I just read this post by @hexacorn which is related to threat hunting and how impractical it may be to implement due to the vast amount of data generated on a corporate network. He states that this data is good for post mortem analysis or during an investigation, but to use it for hunting is largely ineffective. First I would like to say that I agree with @hexacorn in a sense that people generally look at threat hunting as singular events which can produce huge amounts of data to sift through and may be largely impractical. I think it’s natural for people that are new to this area of work to view it this way and eventually want to give up because it’s not proven to be effective.
I like to look at hunting in a different way. How can I use the knowledge I have about actors and behaviors to apply to hunting so that I can get closer to the events that need to be investigated. By not focusing on singular indicators, but more accurately focusing on behaviors of attackers, I can vastly reduce the amount of data and get closer to the anomalous events that may need attention.
In the blogpost @hexacorn described hackers using ipconfig.exe, netstat.exe, net.exe, cscript.exe, etc, but said that it’s used so often that it’s impossible to sift through. I consider the above, as well as many others, to be lateral movement tools and are often used in conjunction with each other. A good way to look at this differently would be to look for combinations of these tools being executed within 10 minutes from a single process name with a single user on a single host. This will vastly reduce the amount of data being returned as well as surfacing a behavior that attackers commonly use. This is far different than surfacing a single tool, used legitimately thousands of times a day and also that attackers commonly use.
In the same sentence, psexec was mentioned. It’s true that this tool is often used by administrators and can be difficult to look at a single process with the ability or confidence to say this is bad. If I step back and think about this differently I can say that when an attacker moves through my network they often use the same credentials and tools to perform lateral movement. Applying this thought to the problem I can say that it’s odd for a single user to be identified on multiple machines, executing psexec against different hosts. Again, this will reduce the amount of data needed to be looked at while surfacing, what may be, anomalous behavior.
For identifying odd processes, I agree that it’s difficult to look at these en masse and pick out the bad ones. I like to look at this a couple of different ways and both are from a parent process. The first is, knowing that cmd.exe is probably the most commonly used executable during any intrusion, what processes are parents of cmd.exe and how many times was it executed by the number users (a single user executing cmd.exe on multiple machines from a rare processes may be anomalous). The second way is to think about how commands can be executed. Tools such as powershell, wmic, at.exe, schtasks.exe… and what users and parent processes are executing those (would if be odd for a local admin or service account to be scheduling a task or the owner of an IIS processes to be executing powershell?). I would also suggest that if you want to find odd occurrences of svchost.exe, which is mentioned in the post, to look at the parent processes of svchost and not necessarily the location on disk.

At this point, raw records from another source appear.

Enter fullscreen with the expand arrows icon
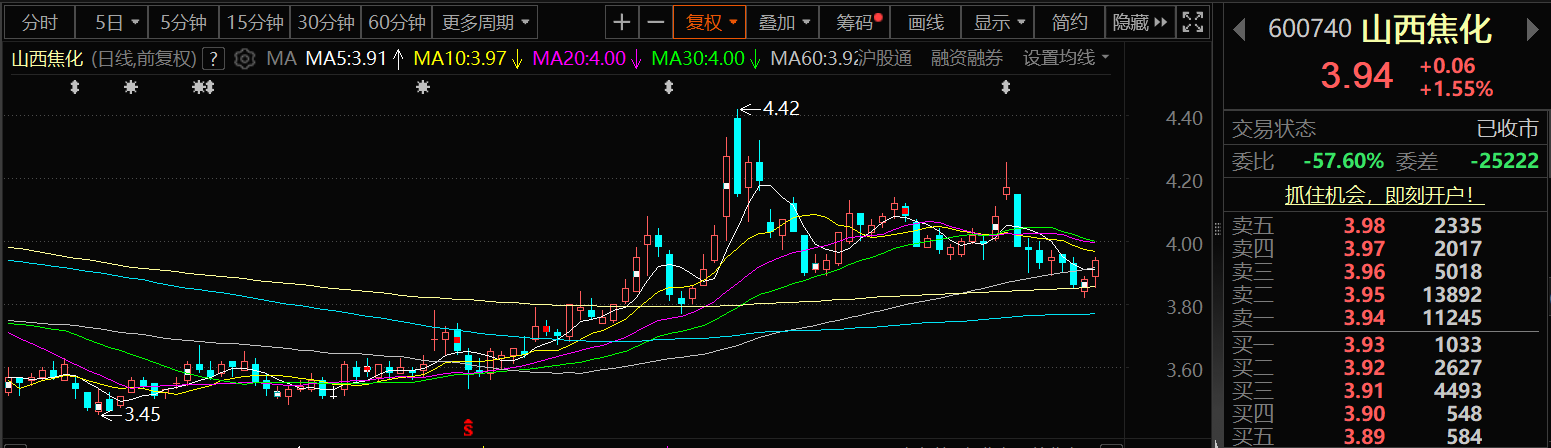This screenshot has width=1551, height=448. [1192, 21]
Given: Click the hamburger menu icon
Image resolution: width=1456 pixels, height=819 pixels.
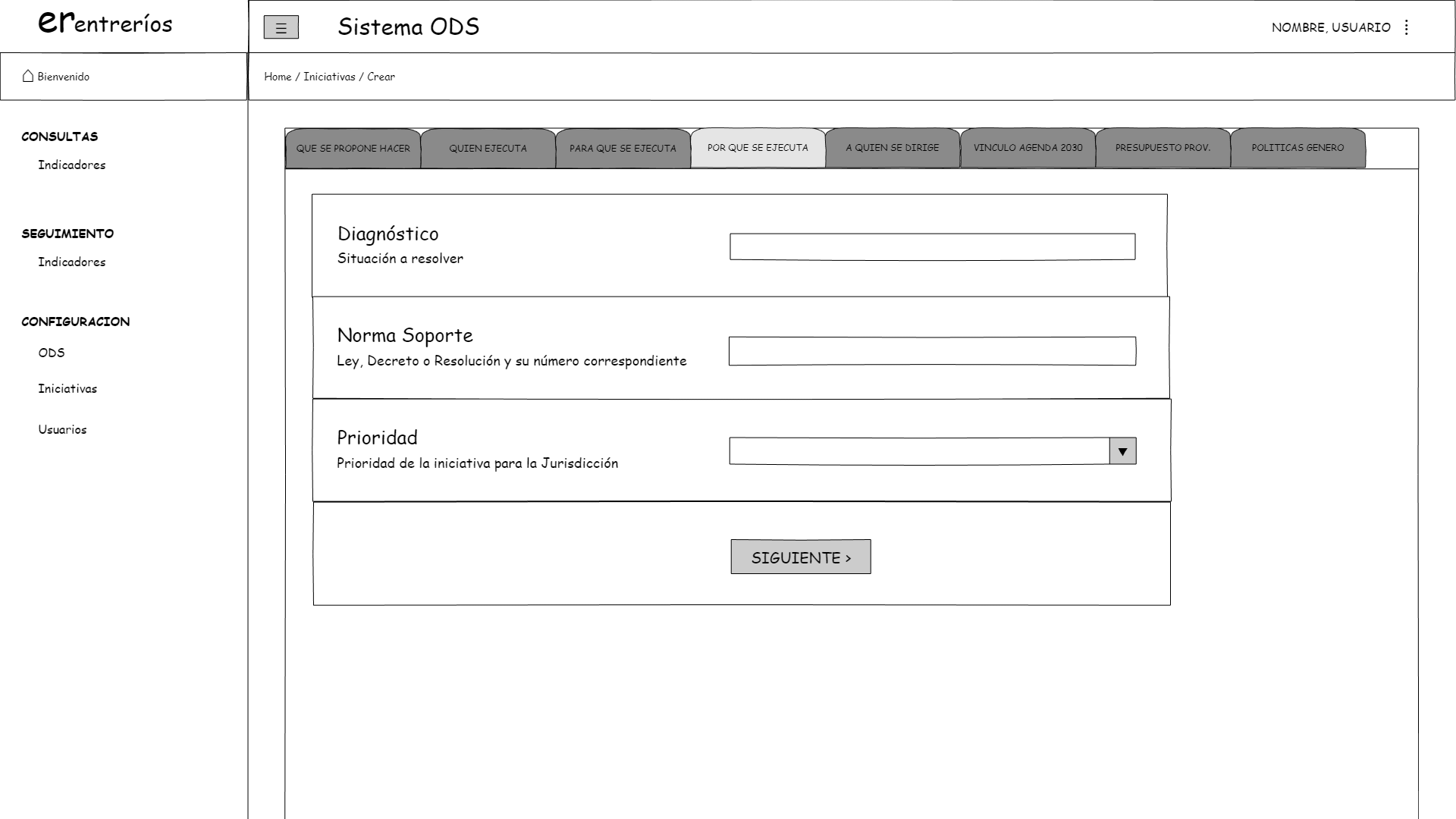Looking at the screenshot, I should pos(281,27).
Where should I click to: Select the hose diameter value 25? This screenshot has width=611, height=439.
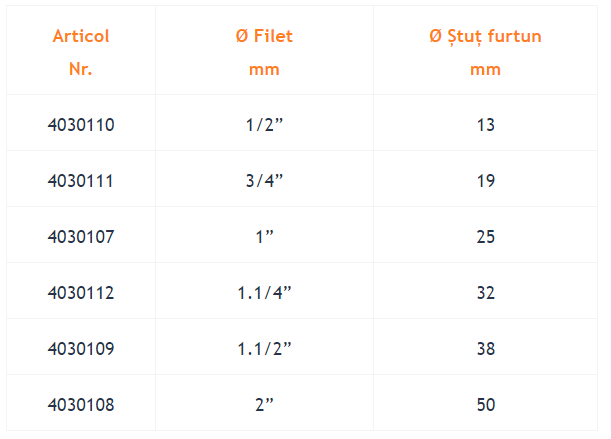tap(486, 237)
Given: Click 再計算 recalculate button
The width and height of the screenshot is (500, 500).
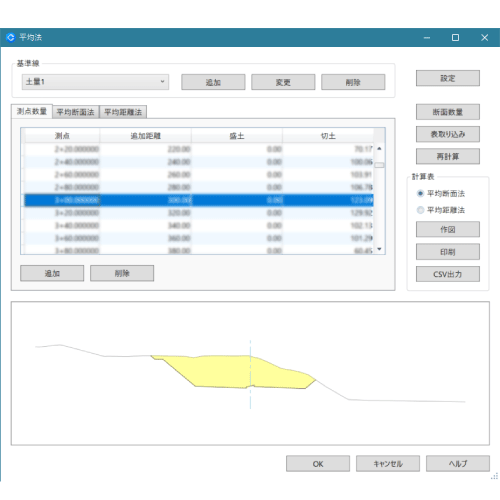Looking at the screenshot, I should pyautogui.click(x=448, y=156).
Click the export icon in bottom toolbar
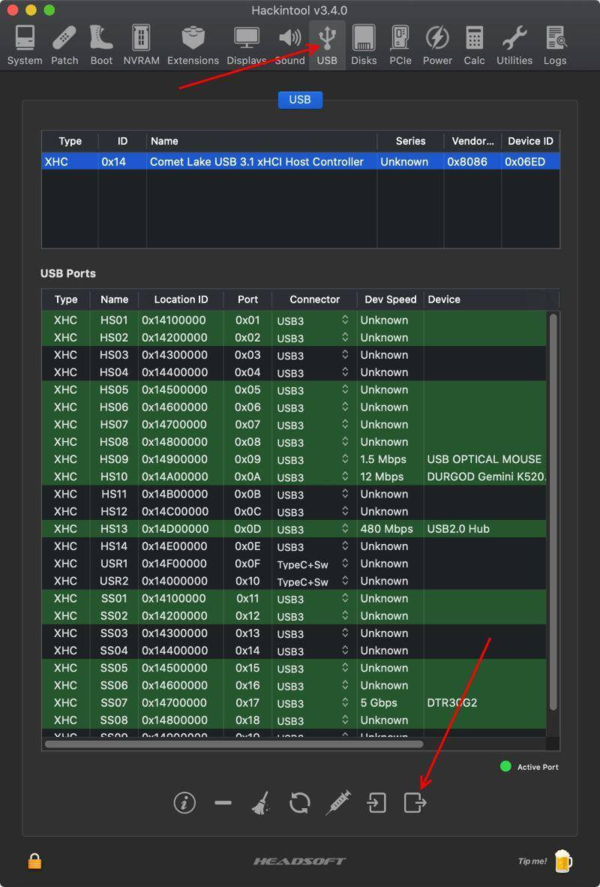This screenshot has width=600, height=887. [x=415, y=802]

I truly feel that if you want to be successful at hunting you need to look at the problem differently. In an IDS/IPS world we deal in singular events that match a specific signature. We need to throw this model out for hunting because it simply doesn’t work. As @hexacorn described in his post, it produces huge amounts of data that are simply impractical review effectively.
Another issue I see, that wasn’t talked about in the post, is knowledge transfer. I may think about hunting in the way i described above, but when I transition something to a different team will they view the data in a way that was intended, or will they even understand the data that is being given to them. If they don’t understand the data, their confidence may be low as to the severity of the event. An example would be looking for anomalies in msrpc pipes. Host or user enumeration of windows machines likely happens over smb and the communication between machines during these events will often occur over named pipes. If I generate an alert for multiple samr pipes being created with multiple remote machines in the UNC path over a given period of time, what will the analyst do with this? Don’t assume that an analyst, regardless of experience , will know what your thought process was when you created this hunt. Give the analyst context because these can be just as difficult to understand as an IP address that alerted with no explanation as to why. If the analyst doesn’t react with the same sense of urgency to the alert as you feel it deserves, it may not be a failure on their part, but more of a failure on your part for not giving them the proper knowledge transfer and ensuring they understand what they are looking at.
My hope is that @hexacorn doesn’t take offense to my rebuttal to his post. I think about hunting as being creative in the ways that I look for threats. This is not an extension to an IDS/IPS, but an entirely different method and mindset of finding bad.